## Activity:
Every line of the data is to be reproduced exactly.

*** Exercise data Section Begins ***

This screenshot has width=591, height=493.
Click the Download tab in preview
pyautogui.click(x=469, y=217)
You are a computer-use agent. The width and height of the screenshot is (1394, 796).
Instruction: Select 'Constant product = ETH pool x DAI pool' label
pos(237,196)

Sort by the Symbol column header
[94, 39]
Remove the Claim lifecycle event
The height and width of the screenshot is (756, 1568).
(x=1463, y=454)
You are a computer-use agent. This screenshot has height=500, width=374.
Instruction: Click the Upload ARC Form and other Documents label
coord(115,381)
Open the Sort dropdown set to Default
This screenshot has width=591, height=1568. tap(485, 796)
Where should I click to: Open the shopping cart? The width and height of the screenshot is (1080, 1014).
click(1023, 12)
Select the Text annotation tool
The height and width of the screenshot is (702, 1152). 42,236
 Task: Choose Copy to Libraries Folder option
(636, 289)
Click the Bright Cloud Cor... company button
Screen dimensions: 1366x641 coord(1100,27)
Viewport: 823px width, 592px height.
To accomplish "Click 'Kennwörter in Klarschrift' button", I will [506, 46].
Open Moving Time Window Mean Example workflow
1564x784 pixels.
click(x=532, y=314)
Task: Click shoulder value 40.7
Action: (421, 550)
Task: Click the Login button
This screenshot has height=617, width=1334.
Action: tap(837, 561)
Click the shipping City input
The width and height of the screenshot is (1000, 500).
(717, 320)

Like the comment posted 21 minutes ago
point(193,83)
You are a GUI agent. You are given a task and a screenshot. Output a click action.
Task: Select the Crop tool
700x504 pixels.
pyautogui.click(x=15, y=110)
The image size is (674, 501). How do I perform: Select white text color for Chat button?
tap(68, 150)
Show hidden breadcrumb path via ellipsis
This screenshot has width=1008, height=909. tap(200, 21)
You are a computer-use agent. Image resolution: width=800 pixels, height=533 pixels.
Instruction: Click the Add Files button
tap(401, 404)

*** Exercise data Section Ends ***

## Solution:
This screenshot has width=591, height=493.
Click the Download tab in preview
pyautogui.click(x=469, y=217)
You are a computer-use agent. The width and height of the screenshot is (1394, 796).
Instruction: Select 'Constant product = ETH pool x DAI pool' label
pos(237,196)

Sort by the Symbol column header
[94, 39]
Remove the Claim lifecycle event
The height and width of the screenshot is (756, 1568).
(x=1463, y=454)
You are a computer-use agent. This screenshot has height=500, width=374.
Instruction: Click the Upload ARC Form and other Documents label
coord(115,381)
Open the Sort dropdown set to Default
This screenshot has width=591, height=1568. tap(485, 796)
Where should I click to: Open the shopping cart? The width and height of the screenshot is (1080, 1014).
click(1023, 12)
Select the Text annotation tool
The height and width of the screenshot is (702, 1152). 42,236
 Task: Choose Copy to Libraries Folder option
(636, 289)
Click the Bright Cloud Cor... company button
Screen dimensions: 1366x641 coord(1100,27)
Viewport: 823px width, 592px height.
To accomplish "Click 'Kennwörter in Klarschrift' button", I will [506, 46].
Open Moving Time Window Mean Example workflow
1564x784 pixels.
click(x=532, y=314)
Task: Click shoulder value 40.7
Action: (421, 550)
Task: Click the Login button
This screenshot has height=617, width=1334.
Action: tap(837, 561)
Click the shipping City input
The width and height of the screenshot is (1000, 500).
(717, 320)

Like the comment posted 21 minutes ago
point(193,83)
You are a GUI agent. You are given a task and a screenshot. Output a click action.
Task: Select the Crop tool
700x504 pixels.
pyautogui.click(x=15, y=110)
The image size is (674, 501). How do I perform: Select white text color for Chat button?
tap(68, 150)
Show hidden breadcrumb path via ellipsis
This screenshot has width=1008, height=909. tap(200, 21)
You are a computer-use agent. Image resolution: width=800 pixels, height=533 pixels.
Instruction: Click the Add Files button
tap(401, 404)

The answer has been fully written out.